(Saved data entries)
((
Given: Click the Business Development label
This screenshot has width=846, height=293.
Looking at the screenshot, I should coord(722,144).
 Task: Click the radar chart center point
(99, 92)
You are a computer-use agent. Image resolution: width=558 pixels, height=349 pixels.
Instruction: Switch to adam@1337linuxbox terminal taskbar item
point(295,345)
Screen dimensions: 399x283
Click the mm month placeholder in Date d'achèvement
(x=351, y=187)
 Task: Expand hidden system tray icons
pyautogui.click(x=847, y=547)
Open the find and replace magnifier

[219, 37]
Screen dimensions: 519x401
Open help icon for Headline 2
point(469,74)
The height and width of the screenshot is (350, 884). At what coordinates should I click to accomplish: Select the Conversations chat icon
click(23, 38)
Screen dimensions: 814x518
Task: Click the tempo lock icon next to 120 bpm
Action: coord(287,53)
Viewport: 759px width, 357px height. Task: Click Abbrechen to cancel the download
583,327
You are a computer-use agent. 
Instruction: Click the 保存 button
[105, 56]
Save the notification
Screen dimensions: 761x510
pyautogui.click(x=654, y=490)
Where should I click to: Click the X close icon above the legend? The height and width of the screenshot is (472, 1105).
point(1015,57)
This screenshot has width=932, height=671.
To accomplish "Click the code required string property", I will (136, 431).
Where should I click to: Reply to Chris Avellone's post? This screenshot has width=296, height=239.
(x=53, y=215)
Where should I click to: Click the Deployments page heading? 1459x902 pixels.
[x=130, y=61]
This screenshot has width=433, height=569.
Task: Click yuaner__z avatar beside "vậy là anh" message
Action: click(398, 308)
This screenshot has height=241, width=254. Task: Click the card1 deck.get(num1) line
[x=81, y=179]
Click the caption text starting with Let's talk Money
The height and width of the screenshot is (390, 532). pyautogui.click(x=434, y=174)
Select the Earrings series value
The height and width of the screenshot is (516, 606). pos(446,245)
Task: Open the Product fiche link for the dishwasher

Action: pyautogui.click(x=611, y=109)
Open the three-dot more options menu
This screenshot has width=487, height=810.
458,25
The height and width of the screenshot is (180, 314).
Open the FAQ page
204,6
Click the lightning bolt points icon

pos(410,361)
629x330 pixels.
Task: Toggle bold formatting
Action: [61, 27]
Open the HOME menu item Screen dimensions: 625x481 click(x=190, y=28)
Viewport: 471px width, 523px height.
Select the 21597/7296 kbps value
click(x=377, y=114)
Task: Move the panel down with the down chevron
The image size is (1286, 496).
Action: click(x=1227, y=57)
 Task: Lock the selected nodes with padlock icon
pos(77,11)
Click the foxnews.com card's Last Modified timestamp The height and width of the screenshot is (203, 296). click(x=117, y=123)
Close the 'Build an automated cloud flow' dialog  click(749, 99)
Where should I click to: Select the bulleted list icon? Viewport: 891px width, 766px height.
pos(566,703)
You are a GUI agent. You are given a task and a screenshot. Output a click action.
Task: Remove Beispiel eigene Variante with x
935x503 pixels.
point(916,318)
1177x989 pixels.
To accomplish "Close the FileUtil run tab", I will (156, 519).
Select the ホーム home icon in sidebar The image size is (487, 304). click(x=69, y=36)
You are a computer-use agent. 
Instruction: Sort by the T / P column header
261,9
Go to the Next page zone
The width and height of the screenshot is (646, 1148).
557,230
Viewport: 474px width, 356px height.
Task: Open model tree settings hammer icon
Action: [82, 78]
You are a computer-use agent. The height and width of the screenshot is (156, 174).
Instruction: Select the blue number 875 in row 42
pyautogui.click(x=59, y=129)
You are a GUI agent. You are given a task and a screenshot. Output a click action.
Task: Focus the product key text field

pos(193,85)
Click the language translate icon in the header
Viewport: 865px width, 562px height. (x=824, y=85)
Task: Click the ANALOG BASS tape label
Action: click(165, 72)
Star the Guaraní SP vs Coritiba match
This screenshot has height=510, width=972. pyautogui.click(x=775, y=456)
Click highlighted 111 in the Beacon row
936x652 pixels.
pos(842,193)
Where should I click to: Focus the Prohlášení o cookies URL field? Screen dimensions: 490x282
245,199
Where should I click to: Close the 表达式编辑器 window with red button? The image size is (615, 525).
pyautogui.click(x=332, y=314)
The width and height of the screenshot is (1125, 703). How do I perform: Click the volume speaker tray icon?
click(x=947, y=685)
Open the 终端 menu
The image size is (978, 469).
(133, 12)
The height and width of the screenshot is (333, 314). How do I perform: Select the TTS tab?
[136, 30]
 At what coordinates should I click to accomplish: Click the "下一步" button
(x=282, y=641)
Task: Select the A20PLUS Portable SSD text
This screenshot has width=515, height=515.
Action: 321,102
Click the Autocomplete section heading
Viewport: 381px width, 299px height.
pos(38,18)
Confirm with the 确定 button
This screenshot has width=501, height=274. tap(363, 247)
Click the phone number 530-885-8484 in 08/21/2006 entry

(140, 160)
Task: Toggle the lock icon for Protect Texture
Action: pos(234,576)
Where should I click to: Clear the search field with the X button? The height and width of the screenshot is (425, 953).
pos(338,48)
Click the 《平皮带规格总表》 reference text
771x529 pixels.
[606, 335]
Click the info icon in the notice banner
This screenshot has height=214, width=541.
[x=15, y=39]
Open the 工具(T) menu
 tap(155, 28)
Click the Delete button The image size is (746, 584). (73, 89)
))
■ **WHAT IS BEING ASKED**
Please write out the entries above in full, exactly as they read.

■ **ANSWER BOX**
Given: Click the Business Development label
This screenshot has width=846, height=293.
Looking at the screenshot, I should coord(722,144).
 Task: Click the radar chart center point
(99, 92)
You are a computer-use agent. Image resolution: width=558 pixels, height=349 pixels.
Instruction: Switch to adam@1337linuxbox terminal taskbar item
point(295,345)
Screen dimensions: 399x283
Click the mm month placeholder in Date d'achèvement
(x=351, y=187)
 Task: Expand hidden system tray icons
pyautogui.click(x=847, y=547)
Open the find and replace magnifier

[219, 37]
Screen dimensions: 519x401
Open help icon for Headline 2
point(469,74)
The height and width of the screenshot is (350, 884). At what coordinates should I click to accomplish: Select the Conversations chat icon
click(23, 38)
Screen dimensions: 814x518
Task: Click the tempo lock icon next to 120 bpm
Action: coord(287,53)
Viewport: 759px width, 357px height. Task: Click Abbrechen to cancel the download
583,327
You are a computer-use agent. 
Instruction: Click the 保存 button
[105, 56]
Save the notification
Screen dimensions: 761x510
pyautogui.click(x=654, y=490)
Where should I click to: Click the X close icon above the legend? The height and width of the screenshot is (472, 1105).
point(1015,57)
This screenshot has width=932, height=671.
To accomplish "Click the code required string property", I will (136, 431).
Where should I click to: Reply to Chris Avellone's post? This screenshot has width=296, height=239.
(x=53, y=215)
Where should I click to: Click the Deployments page heading? 1459x902 pixels.
[x=130, y=61]
This screenshot has width=433, height=569.
Task: Click yuaner__z avatar beside "vậy là anh" message
Action: click(398, 308)
This screenshot has height=241, width=254. Task: Click the card1 deck.get(num1) line
[x=81, y=179]
Click the caption text starting with Let's talk Money
The height and width of the screenshot is (390, 532). pyautogui.click(x=434, y=174)
Select the Earrings series value
The height and width of the screenshot is (516, 606). pos(446,245)
Task: Open the Product fiche link for the dishwasher

Action: pyautogui.click(x=611, y=109)
Open the three-dot more options menu
This screenshot has width=487, height=810.
458,25
The height and width of the screenshot is (180, 314).
Open the FAQ page
204,6
Click the lightning bolt points icon

pos(410,361)
629x330 pixels.
Task: Toggle bold formatting
Action: [61, 27]
Open the HOME menu item Screen dimensions: 625x481 click(x=190, y=28)
Viewport: 471px width, 523px height.
Select the 21597/7296 kbps value
click(x=377, y=114)
Task: Move the panel down with the down chevron
The image size is (1286, 496).
Action: click(x=1227, y=57)
 Task: Lock the selected nodes with padlock icon
pos(77,11)
Click the foxnews.com card's Last Modified timestamp The height and width of the screenshot is (203, 296). click(x=117, y=123)
Close the 'Build an automated cloud flow' dialog  click(749, 99)
Where should I click to: Select the bulleted list icon? Viewport: 891px width, 766px height.
pos(566,703)
You are a GUI agent. You are given a task and a screenshot. Output a click action.
Task: Remove Beispiel eigene Variante with x
935x503 pixels.
point(916,318)
1177x989 pixels.
To accomplish "Close the FileUtil run tab", I will (156, 519).
Select the ホーム home icon in sidebar The image size is (487, 304). click(x=69, y=36)
You are a computer-use agent. 
Instruction: Sort by the T / P column header
261,9
Go to the Next page zone
The width and height of the screenshot is (646, 1148).
557,230
Viewport: 474px width, 356px height.
Task: Open model tree settings hammer icon
Action: [82, 78]
You are a computer-use agent. The height and width of the screenshot is (156, 174).
Instruction: Select the blue number 875 in row 42
pyautogui.click(x=59, y=129)
You are a GUI agent. You are given a task and a screenshot. Output a click action.
Task: Focus the product key text field

pos(193,85)
Click the language translate icon in the header
Viewport: 865px width, 562px height. (x=824, y=85)
Task: Click the ANALOG BASS tape label
Action: click(165, 72)
Star the Guaraní SP vs Coritiba match
This screenshot has height=510, width=972. pyautogui.click(x=775, y=456)
Click highlighted 111 in the Beacon row
936x652 pixels.
pos(842,193)
Where should I click to: Focus the Prohlášení o cookies URL field? Screen dimensions: 490x282
245,199
Where should I click to: Close the 表达式编辑器 window with red button? The image size is (615, 525).
pyautogui.click(x=332, y=314)
The width and height of the screenshot is (1125, 703). How do I perform: Click the volume speaker tray icon?
click(x=947, y=685)
Open the 终端 menu
The image size is (978, 469).
(133, 12)
The height and width of the screenshot is (333, 314). How do I perform: Select the TTS tab?
[136, 30]
 At what coordinates should I click to accomplish: Click the "下一步" button
(x=282, y=641)
Task: Select the A20PLUS Portable SSD text
This screenshot has width=515, height=515.
Action: 321,102
Click the Autocomplete section heading
Viewport: 381px width, 299px height.
pos(38,18)
Confirm with the 确定 button
This screenshot has width=501, height=274. tap(363, 247)
Click the phone number 530-885-8484 in 08/21/2006 entry

(140, 160)
Task: Toggle the lock icon for Protect Texture
Action: pos(234,576)
Where should I click to: Clear the search field with the X button? The height and width of the screenshot is (425, 953).
pos(338,48)
Click the 《平皮带规格总表》 reference text
771x529 pixels.
[606, 335]
Click the info icon in the notice banner
This screenshot has height=214, width=541.
[x=15, y=39]
Open the 工具(T) menu
 tap(155, 28)
Click the Delete button The image size is (746, 584). (73, 89)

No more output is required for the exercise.